Functional disparities of malonyl-ACP decarboxylase between Xanthomonas campestris and Xanthomonas oryzae.

Abstract

Xanthomonas campestris pv. campestris (Xcc) and X. oryzae pv. oryzae (Xoo) are crucial plant pathogenic bacteria, causing crucifer black rot and rice leaf blight, respectively. Both bacterial species encode a protein containing the YiiD_C domain, designated MadB, which exhibits an 87.5% sequence identity between their MadBs. The madB genes from either Xoo or Xcc successfully restored the growth defect in Ralstonia solanacearum and Escherichia coli fabH mutants in vivo.

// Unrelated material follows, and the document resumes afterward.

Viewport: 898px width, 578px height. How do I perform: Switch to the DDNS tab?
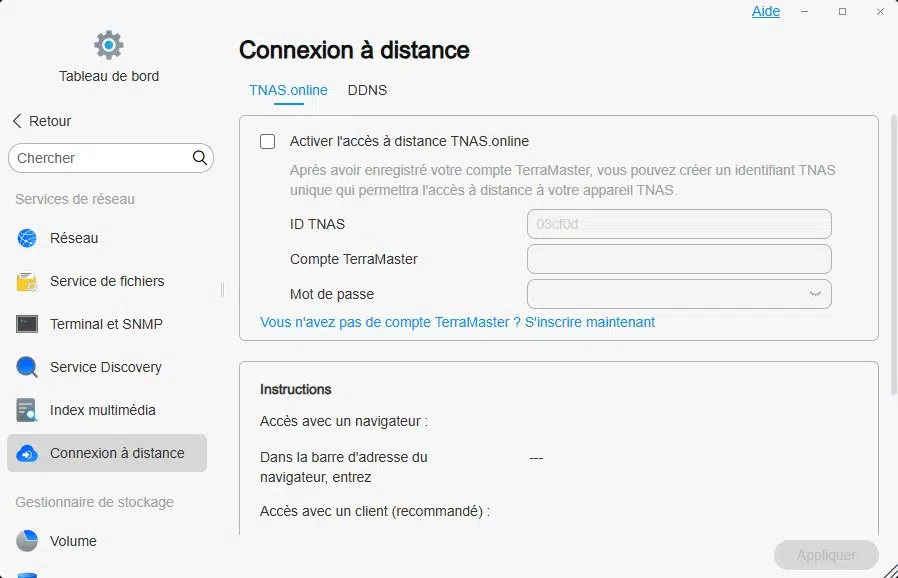[367, 90]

In vitro assays demonstrated that MadB proteins possess malonyl-ACP decarboxylase activity, although Xcc MadB exhibited lower activity compared with Xoo MadB. Mutation of madB in both Xoo and Xcc strains led to decreased pathogenicity in their respective host plants. Interestingly, the Xoo madB mutant exhibited a significant increase in branched-chain fatty acid production, whereas the Xcc madB mutant showed only minor changes in fatty acid composition. Despite the reduction in exopolysaccharide (EPS) synthesis due to madB mutation in both Xoo and Xcc, EPS production in the Xoo madB mutant could be restored by exogenous sodium acetate supplementation. In contrast, sodium acetate failed to restore EPS synthesis in the Xcc madB mutant. Biochemical and genetic analyses indicated that these divergent physiological roles arise from the distinct biochemical functions of MadB in the two bacteria. In Xoo, the fatty acid synthesis (FAS) pathway mediated by MadB operates independently of the FAS pathway mediated by FabH. Conversely, in Xcc, the FAS pathway mediated by FabH is the primary route, with MadB's pathway serving a supplementary and regulatory role. Further analysis of gene organization and expression regulation of madB in both bacteria corroborates these distinctions.

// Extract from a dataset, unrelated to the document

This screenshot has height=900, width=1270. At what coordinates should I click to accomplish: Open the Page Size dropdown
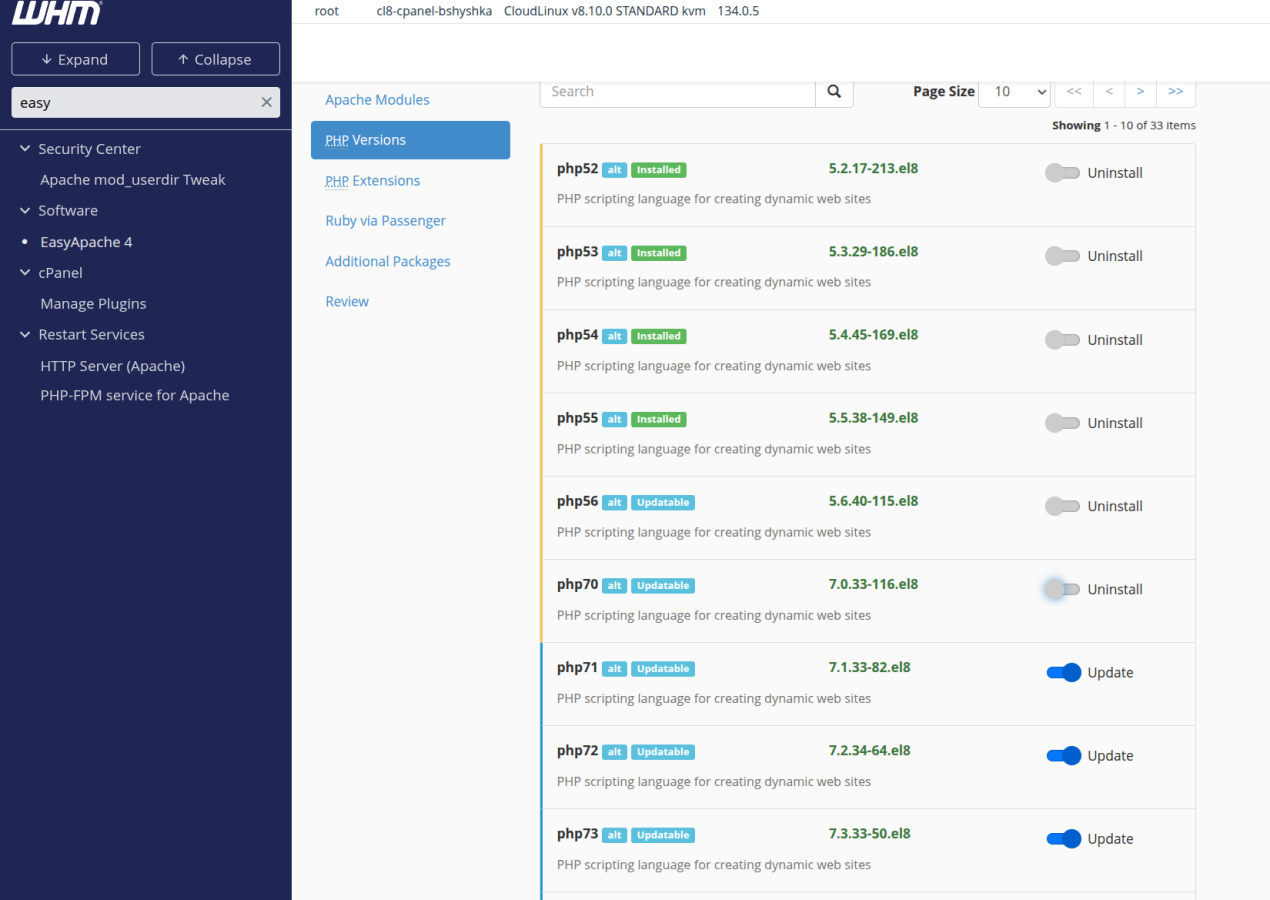[1013, 92]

Importance: Despite the high conservation of the mad gene within the Proteobacteria, the physiological roles of the Mad protein remain largely unclear. Xoo and Xcc are bacteria with very close phylogenetic relationships, both encoding malonyl-ACP decarboxylase (MadB). However, MadB demonstrates substantial physiological function variations between these two species. This study demonstrates that even in closely related bacteria, homologous genes have adopted different evolutionary pathways to adapt to diverse living environments, forming unique gene expression regulation mechanisms. This has led to the biochemical functional divergence of homologous proteins within their respective species, ultimately resulting in distinct physiological functions.